We then headed to Bamboo island – or Chinese island as the locals call it! They weren’t kidding either, the whole island only had Chinese people on it, and they were literally taking selfies everywhere! We didn’t spend long there and it was getting dark so quickly headed back to the bay, with a quick stop off at shark point. Sadly we didn’t actually see any sharks, although we did see our first turtle and flying fish which we were all so pleased about – it was our mission to see a turtle before the end of the trip! Holly even cried
That evening we went and explored Phi Phi’s crazy nightlife, which didn’t really turn out to be too crazy. We did watch Thai boxing though which was so fun to watch and we all really got into it! Sadly we didn’t go on a night where any professionals were boxing though, and it was all just a load of drunk tourists trying to look cool. Was still very funny to watch though.

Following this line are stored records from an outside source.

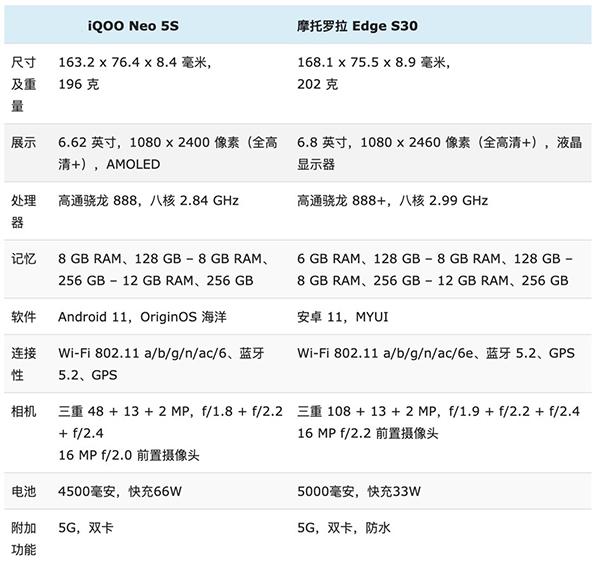Select the 软件 row label
This screenshot has width=600, height=566.
(23, 317)
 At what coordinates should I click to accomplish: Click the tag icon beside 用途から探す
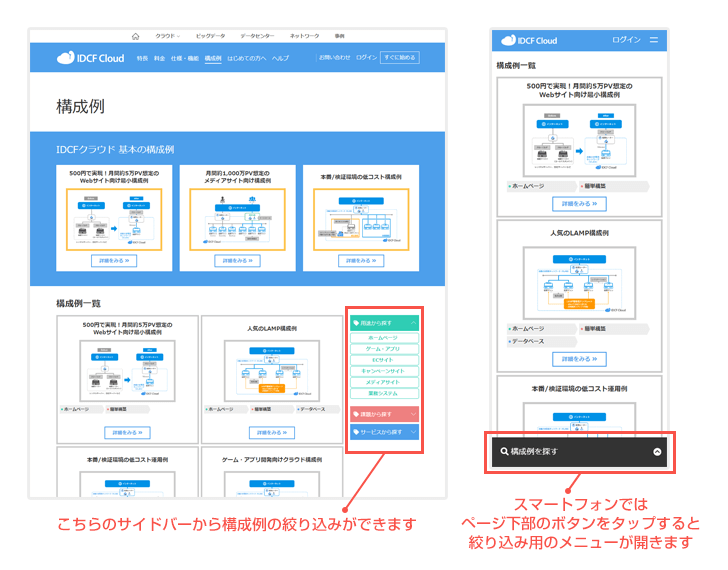[x=356, y=323]
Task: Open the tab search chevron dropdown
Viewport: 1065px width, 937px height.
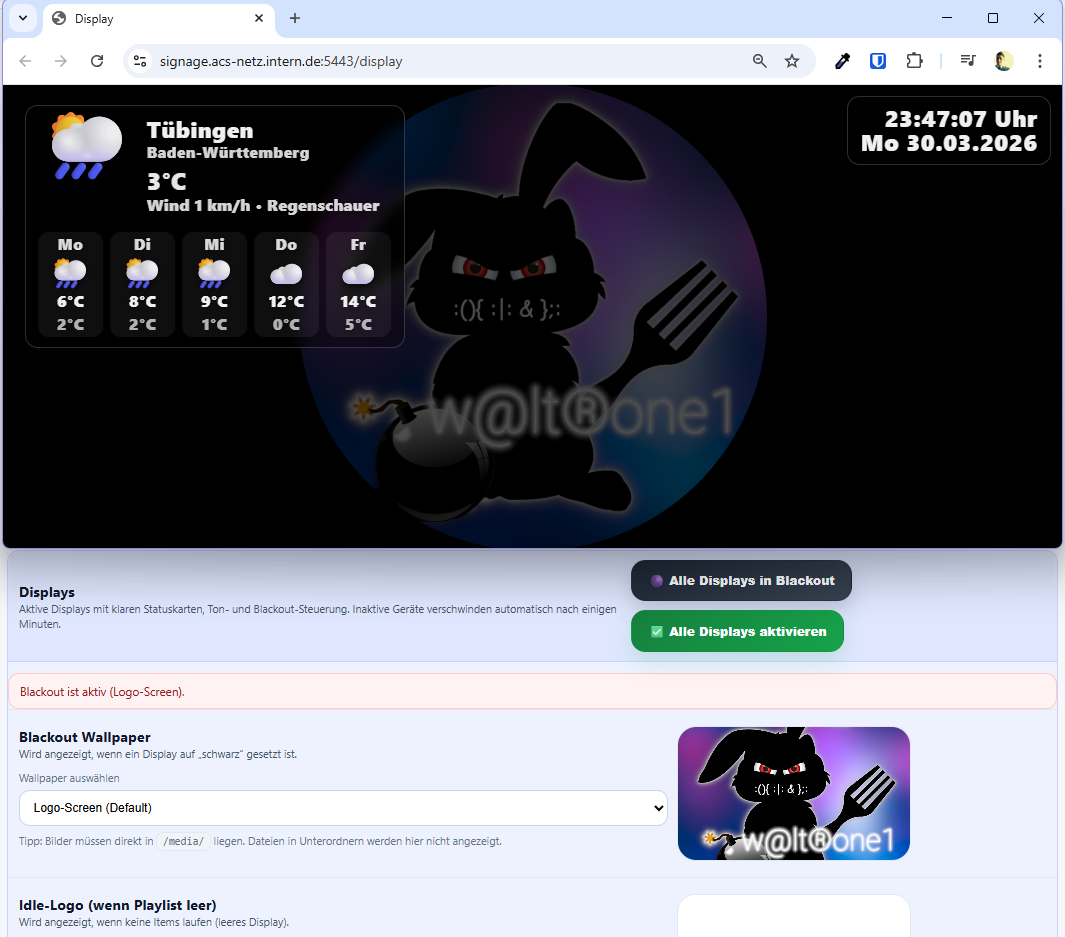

On our last day in Phi Phi we headed out on a Maya Bay tour, where we went to the location that the beach was filmed. We boarded the tiniest boat in the world, but with the nicest Thai crew we have met so far, they were definitely up for a laugh! On the way we stopped off at a cave where they collect birds nests for birds nest soup, id never realised how expensive it was to buy! Not sure I’ll be trying it anytime soon either. We were given a meal of yellow curry and fruit which was gorgeous, before heading off in a little boat to explore Maya Bay Beach. Sadly it was a bit of a grey day, so the scenery was not quite as picturesque as we had hoped for, however the views were still spectacular and we even found nemo! Behind the beach there were loads of trees with their roots high up above the ground, which was due to the Boxing Day tsunami dragging most of the coastline out to sea. Was quite sad to see, even with it being so many years ago, and it brought it home even more with signs to a tsunami evacuation site just in case it happened again. I felt a bit naive to think it only had affected Sri Lanka and Indonesia, this has definitely been an educational trip!
We were supposed to sleep aboard the boat that evening but a huge storm came in so we ended up having to go back to the hotel we had stayed at for the last few nights, before leaving early the next morning to head for Phuket. I was so gutted to leave as I have totally fallen in love, and have decided if I am to move away from the UK Phi Phi is where I am going to be!
After waking up to bright daylight on the wooden planks after a night of no sleep from stargazing, we packed our bags and headed for breakfast. We ended up being given insipid tuna sandwiches, so decided to wait to get to 7/11. Aggies gluten free option turned out to be 2 slices of plain bread.. so she also gave it a miss!
After 2 boat trips and a 2 hour bus, we arrived at Koh Phangan ferry port. On the boat journey there we had 2 hours entertainment from a 3 year old Thai kid who danced and clapped for us all the way there! We got a tuk tuk to Sarana where we were staying, which was absolutely beautiful! There was a restaurant area and then little white and blue bungalows surrounding an infinity pool in the centre, looking straight over the beach. We then got given the keys to our rooms, and Louis definitely gave us the best room! It was the bungalow right on the beach, where you opened the curtains straight out onto the sea. Outside were two hammocks where you could lay and listen to the sea, and inside were 4 single beds and a bathroom 4 times the size of my one back home – you could’ve fit 10 people in the shower! Louis said he gave us it because we were his favourites, and that because we’d been travelling so long in dorks we deserved some luxury. There were also two resident dogs called Dave and Sandy, who both had little matching ties. Leaving them was so sad!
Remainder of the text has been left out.